Records drawn from a dataset:
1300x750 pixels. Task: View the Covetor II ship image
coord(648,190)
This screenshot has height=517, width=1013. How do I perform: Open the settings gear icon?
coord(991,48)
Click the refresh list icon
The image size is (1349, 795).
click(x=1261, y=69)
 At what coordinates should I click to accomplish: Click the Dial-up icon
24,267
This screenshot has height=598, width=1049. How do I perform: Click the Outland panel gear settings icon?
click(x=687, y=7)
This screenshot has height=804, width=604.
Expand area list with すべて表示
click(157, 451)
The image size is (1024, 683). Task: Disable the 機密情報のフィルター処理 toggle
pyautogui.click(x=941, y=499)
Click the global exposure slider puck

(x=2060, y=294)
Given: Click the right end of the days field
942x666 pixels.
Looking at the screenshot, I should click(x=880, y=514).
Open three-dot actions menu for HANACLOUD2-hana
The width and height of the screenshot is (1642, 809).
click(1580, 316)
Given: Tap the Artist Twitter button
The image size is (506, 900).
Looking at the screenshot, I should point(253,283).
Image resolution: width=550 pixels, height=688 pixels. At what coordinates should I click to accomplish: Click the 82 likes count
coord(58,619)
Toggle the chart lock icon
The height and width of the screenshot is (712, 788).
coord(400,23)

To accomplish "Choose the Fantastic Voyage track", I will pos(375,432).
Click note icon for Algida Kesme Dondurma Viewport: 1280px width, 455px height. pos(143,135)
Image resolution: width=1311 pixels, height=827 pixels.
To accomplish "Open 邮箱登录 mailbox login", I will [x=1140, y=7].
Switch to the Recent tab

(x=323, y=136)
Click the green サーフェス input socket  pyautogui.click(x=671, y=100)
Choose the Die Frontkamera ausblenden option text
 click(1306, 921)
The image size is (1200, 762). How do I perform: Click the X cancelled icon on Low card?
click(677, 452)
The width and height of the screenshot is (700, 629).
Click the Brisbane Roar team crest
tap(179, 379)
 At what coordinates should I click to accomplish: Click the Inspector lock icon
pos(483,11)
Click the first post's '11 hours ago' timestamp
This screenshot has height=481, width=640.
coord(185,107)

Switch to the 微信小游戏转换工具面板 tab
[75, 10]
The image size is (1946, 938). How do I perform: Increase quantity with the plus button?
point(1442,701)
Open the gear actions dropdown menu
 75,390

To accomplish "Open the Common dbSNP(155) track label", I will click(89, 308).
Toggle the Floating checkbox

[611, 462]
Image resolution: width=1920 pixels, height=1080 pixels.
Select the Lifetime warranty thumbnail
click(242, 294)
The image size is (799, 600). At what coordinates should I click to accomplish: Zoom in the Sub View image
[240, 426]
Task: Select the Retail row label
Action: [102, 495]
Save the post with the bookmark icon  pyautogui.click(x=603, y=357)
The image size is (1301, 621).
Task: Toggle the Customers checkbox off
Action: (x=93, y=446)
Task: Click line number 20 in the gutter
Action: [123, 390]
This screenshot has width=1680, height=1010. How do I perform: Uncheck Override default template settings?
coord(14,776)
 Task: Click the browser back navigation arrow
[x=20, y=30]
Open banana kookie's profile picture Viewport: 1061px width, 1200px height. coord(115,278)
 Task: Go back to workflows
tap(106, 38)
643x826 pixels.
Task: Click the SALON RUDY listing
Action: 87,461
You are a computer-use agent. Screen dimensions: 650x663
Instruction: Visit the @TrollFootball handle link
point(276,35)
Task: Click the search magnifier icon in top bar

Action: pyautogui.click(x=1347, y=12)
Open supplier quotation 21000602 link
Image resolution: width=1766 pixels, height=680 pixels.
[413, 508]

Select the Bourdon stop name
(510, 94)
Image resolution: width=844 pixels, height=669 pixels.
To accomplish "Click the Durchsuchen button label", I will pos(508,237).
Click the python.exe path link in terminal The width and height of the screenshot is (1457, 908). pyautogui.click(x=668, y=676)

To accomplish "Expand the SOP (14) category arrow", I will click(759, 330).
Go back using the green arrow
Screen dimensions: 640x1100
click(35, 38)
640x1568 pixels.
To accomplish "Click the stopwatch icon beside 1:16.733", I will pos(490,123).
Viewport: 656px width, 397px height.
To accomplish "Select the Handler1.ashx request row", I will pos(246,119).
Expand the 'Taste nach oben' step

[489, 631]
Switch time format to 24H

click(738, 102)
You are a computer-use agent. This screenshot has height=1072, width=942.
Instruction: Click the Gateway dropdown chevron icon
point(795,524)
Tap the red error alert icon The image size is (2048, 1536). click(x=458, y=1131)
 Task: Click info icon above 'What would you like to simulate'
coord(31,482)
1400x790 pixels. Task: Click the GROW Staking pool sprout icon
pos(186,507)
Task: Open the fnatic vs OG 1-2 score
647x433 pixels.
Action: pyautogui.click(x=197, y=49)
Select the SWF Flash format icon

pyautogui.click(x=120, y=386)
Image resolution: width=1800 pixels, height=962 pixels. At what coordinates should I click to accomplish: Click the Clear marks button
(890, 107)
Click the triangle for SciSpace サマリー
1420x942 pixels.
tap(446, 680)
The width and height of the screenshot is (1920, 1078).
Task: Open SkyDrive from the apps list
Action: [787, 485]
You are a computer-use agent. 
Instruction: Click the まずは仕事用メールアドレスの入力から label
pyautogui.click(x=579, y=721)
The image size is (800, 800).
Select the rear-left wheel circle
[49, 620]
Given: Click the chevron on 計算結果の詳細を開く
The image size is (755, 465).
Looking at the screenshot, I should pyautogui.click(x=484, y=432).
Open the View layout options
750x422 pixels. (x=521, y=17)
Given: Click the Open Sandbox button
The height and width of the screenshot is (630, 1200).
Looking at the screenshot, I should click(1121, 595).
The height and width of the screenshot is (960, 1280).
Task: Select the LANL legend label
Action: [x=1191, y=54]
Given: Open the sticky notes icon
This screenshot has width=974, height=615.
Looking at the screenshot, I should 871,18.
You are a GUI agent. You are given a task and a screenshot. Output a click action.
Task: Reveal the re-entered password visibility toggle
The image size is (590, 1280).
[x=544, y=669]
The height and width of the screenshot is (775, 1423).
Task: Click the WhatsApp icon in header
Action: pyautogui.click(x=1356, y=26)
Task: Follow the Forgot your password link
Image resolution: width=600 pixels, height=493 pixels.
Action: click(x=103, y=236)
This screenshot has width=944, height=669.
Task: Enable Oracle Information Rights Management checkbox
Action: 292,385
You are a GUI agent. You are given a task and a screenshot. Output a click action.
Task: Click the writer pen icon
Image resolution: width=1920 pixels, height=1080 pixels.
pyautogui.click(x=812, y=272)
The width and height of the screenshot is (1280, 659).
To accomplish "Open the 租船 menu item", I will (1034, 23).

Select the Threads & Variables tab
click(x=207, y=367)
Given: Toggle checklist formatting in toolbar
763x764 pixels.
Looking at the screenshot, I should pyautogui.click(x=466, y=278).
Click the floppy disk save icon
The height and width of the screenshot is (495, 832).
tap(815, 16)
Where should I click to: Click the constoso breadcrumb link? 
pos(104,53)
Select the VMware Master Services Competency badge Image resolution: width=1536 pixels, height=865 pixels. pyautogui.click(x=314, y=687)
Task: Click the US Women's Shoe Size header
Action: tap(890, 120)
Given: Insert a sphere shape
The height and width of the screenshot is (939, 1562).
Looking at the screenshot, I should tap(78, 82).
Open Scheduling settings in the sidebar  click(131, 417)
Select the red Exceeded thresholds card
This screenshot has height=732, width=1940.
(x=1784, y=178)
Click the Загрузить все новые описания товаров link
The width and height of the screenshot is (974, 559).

- [Assignment]
Set down no line except those from the one with "This screenshot has width=974, height=615." to the last line of the data, inclusive, each exactly as written.

- [Task solution]
This screenshot has width=974, height=615.
Looking at the screenshot, I should 871,18.
You are a GUI agent. You are given a task and a screenshot. Output a click action.
Task: Reveal the re-entered password visibility toggle
The image size is (590, 1280).
[x=544, y=669]
The height and width of the screenshot is (775, 1423).
Task: Click the WhatsApp icon in header
Action: pyautogui.click(x=1356, y=26)
Task: Follow the Forgot your password link
Image resolution: width=600 pixels, height=493 pixels.
Action: click(x=103, y=236)
This screenshot has width=944, height=669.
Task: Enable Oracle Information Rights Management checkbox
Action: 292,385
You are a GUI agent. You are given a task and a screenshot. Output a click action.
Task: Click the writer pen icon
Image resolution: width=1920 pixels, height=1080 pixels.
pyautogui.click(x=812, y=272)
The width and height of the screenshot is (1280, 659).
To accomplish "Open the 租船 menu item", I will (1034, 23).

Select the Threads & Variables tab
click(x=207, y=367)
Given: Toggle checklist formatting in toolbar
763x764 pixels.
Looking at the screenshot, I should pyautogui.click(x=466, y=278).
Click the floppy disk save icon
The height and width of the screenshot is (495, 832).
tap(815, 16)
Where should I click to: Click the constoso breadcrumb link? 
pos(104,53)
Select the VMware Master Services Competency badge Image resolution: width=1536 pixels, height=865 pixels. pyautogui.click(x=314, y=687)
Task: Click the US Women's Shoe Size header
Action: tap(890, 120)
Given: Insert a sphere shape
The height and width of the screenshot is (939, 1562).
Looking at the screenshot, I should tap(78, 82).
Open Scheduling settings in the sidebar  click(131, 417)
Select the red Exceeded thresholds card
This screenshot has height=732, width=1940.
(x=1784, y=178)
Click the Загрузить все новые описания товаров link
The width and height of the screenshot is (974, 559).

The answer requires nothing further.